### Alıştırma Soruları
**A)** Aşağıdaki (i), (ii) ve (iii) ifadelerinin çekici kuralları metniyle uyuşup uyuşmadığını belirtin. Her biri için evet ya da hayır deyin ve kararı veren sözcükleri metinden birebir alıntılayın.
(i) Bir aracın çekilmesine çekici sürücüsü karar verir.
(ii) Görevlilerin hatasından doğan hasarı çekici sahibi öder.
(iii) Araç sahibi gelirse araç önce otoparka götürülür, sonra teslim edilir.
**B)** Çekici kuralları metnine göre aşağıdaki soruları kısaca yanıtlayın.
(i) Fişin bir örneği kime verilir?
(ii) Çekiciler için hangi ücret tarifesi uygulanır?
(iii) Araçtaki değerli eşyalar sahibine nasıl teslim edilir?
**C)** Çekici kuralları metninde "Bir aracın çekilmesine" sözcüklerini içeren yerden başlayıp "sahiplerine kötü davranamaz." ile biten bölümü hiç değiştirmeden yazın.

### Belge
Çekici karşısında haklarınız

Güncelleme Tarihi:

Çekici karşısında haklarınız
Oluşturulma Tarihi: Şubat 25, 2000 00:00

Haberin Devamı

İşte aracınız çekilirken uygulanması gereken kurallar:

Bir aracın çekilmesine bölgedeki trafik polisi karar verir.

Polis, fiş tanzim etmeden araç çekemez.

Fişin bir örneği çekici sürücüsüne verilir.

Çekici ücreti araç sahibinden fiş ya da fatura karşılığında alınır.

Çekici sürücüleri, araç sahiplerine kötü davranamaz.

Polis ve çekici sürücüsü, halkı olumsuz etkileyecek şekilde davranamaz.

Çekiciler için, Büyükşehir Belediyesi'nin ücret tarifesi uygulanır.

Çekilen aracın sahibi gelirse, otoparka götürülmeden ceza kesilerek araç teslim edilir.

Kaldırma ve çekme işleminde görevliler dikkatli ve titiz davranır.

Görevlilerin hatasından kaynaklanan hasar, çekici sahibince ödenir.

Araçtaki değerli eşyalar sahibine tutanakla teslim edilir.

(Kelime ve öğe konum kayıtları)
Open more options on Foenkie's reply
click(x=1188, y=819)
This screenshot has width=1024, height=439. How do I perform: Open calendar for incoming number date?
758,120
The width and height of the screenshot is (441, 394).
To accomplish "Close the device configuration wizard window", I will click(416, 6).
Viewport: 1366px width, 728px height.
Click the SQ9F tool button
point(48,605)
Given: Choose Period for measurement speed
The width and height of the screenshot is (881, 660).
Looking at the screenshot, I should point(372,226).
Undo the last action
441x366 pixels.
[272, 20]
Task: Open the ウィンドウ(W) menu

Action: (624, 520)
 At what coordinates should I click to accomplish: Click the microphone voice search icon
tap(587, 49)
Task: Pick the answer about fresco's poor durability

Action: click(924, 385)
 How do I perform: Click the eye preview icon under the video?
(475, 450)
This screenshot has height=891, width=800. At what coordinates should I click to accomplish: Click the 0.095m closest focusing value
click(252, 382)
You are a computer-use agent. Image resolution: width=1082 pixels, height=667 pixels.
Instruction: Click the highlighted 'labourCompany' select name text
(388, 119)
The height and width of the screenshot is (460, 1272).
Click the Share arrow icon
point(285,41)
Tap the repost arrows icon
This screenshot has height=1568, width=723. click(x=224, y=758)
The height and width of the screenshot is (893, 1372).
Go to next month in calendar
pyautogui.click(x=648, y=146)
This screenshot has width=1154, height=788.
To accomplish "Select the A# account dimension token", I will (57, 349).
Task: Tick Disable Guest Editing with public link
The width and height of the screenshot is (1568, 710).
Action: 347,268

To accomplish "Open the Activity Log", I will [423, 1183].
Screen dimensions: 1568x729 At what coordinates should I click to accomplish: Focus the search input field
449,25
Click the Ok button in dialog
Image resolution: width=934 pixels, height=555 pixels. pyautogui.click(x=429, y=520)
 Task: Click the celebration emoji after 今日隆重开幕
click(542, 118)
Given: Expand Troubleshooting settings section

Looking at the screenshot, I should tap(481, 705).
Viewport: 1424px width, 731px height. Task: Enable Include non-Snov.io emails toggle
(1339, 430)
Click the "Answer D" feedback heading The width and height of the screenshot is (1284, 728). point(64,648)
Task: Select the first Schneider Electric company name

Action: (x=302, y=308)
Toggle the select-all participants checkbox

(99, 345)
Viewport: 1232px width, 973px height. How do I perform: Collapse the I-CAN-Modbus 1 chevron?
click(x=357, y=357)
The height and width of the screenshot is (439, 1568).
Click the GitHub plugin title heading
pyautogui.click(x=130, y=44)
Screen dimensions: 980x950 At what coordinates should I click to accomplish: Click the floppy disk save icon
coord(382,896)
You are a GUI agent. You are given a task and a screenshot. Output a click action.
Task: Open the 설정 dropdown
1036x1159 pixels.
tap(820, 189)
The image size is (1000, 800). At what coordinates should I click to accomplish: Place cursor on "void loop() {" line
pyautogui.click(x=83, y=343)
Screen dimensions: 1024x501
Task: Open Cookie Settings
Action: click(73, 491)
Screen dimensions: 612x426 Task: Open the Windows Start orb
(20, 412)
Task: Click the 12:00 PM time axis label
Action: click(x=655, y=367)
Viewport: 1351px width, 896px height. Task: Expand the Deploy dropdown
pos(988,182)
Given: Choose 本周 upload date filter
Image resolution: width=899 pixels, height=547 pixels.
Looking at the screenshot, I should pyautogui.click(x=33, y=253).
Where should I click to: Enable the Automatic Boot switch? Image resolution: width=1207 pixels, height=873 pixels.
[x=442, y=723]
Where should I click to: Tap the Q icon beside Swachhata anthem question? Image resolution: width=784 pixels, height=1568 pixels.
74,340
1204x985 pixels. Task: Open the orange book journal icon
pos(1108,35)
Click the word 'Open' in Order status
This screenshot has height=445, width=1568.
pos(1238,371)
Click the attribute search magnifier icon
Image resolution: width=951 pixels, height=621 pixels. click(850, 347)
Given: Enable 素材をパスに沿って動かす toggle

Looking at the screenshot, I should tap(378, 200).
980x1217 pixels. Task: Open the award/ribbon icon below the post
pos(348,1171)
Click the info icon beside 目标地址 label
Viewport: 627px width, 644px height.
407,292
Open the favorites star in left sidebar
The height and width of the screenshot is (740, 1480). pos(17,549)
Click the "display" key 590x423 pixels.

### Çözülmüş Alıştırma
**A)**
(i) Hayır: "Bir aracın çekilmesine bölgedeki trafik polisi karar verir."
(ii) Evet: "Görevlilerin hatasından kaynaklanan hasar, çekici sahibince ödenir."
(iii) Hayır: "Çekilen aracın sahibi gelirse, otoparka götürülmeden ceza kesilerek araç teslim edilir."

**B)**
(i) Fişin bir örneği çekici sürücüsüne verilir.
(ii) Büyükşehir Belediyesi'nin ücret tarifesi uygulanır.
(iii) Değerli eşyalar sahibine tutanakla teslim edilir.

**C)**
Bir aracın çekilmesine bölgedeki trafik polisi karar verir.

Polis, fiş tanzim etmeden araç çekemez.

Fişin bir örneği çekici sürücüsüne verilir.

Çekici ücreti araç sahibinden fiş ya da fatura karşılığında alınır.

Çekici sürücüleri, araç sahiplerine kötü davranamaz.